— What needs to be done —
Your output should be the lines of the entries below, exactly, from the first one through the line that holds "Viewport: 1000px width, 600px height.".

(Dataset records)
- - - -

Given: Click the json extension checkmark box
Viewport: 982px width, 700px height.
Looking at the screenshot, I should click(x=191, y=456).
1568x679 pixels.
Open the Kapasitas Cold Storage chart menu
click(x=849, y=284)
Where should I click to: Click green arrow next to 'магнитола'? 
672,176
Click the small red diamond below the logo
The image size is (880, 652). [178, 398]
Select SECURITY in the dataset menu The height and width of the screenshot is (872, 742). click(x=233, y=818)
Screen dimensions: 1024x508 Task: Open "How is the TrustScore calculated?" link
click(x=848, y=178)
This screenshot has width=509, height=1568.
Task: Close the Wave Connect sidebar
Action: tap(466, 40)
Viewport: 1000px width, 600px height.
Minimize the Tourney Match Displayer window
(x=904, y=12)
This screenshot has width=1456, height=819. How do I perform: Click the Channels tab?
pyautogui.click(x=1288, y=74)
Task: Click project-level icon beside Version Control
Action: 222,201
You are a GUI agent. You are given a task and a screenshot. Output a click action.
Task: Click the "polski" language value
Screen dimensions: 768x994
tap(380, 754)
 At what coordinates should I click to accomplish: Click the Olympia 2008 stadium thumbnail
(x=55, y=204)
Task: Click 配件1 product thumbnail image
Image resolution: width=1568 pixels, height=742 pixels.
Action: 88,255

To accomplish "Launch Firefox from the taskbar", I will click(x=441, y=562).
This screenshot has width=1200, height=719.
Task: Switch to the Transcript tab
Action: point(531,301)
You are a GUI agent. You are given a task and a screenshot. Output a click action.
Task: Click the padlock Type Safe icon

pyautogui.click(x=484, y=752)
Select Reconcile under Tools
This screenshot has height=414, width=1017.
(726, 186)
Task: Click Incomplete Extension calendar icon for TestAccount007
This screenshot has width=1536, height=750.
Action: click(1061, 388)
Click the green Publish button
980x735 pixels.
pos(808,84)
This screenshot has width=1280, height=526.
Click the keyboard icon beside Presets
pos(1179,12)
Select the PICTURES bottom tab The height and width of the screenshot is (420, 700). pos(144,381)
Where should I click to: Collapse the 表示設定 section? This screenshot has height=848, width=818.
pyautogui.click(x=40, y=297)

- - - -

— Result for this task —
Given: Click the json extension checkmark box
Viewport: 982px width, 700px height.
Looking at the screenshot, I should click(x=191, y=456).
1568x679 pixels.
Open the Kapasitas Cold Storage chart menu
click(x=849, y=284)
Where should I click to: Click green arrow next to 'магнитола'? 
672,176
Click the small red diamond below the logo
The image size is (880, 652). [178, 398]
Select SECURITY in the dataset menu The height and width of the screenshot is (872, 742). click(x=233, y=818)
Screen dimensions: 1024x508 Task: Open "How is the TrustScore calculated?" link
click(x=848, y=178)
This screenshot has width=509, height=1568.
Task: Close the Wave Connect sidebar
Action: tap(466, 40)
Viewport: 1000px width, 600px height.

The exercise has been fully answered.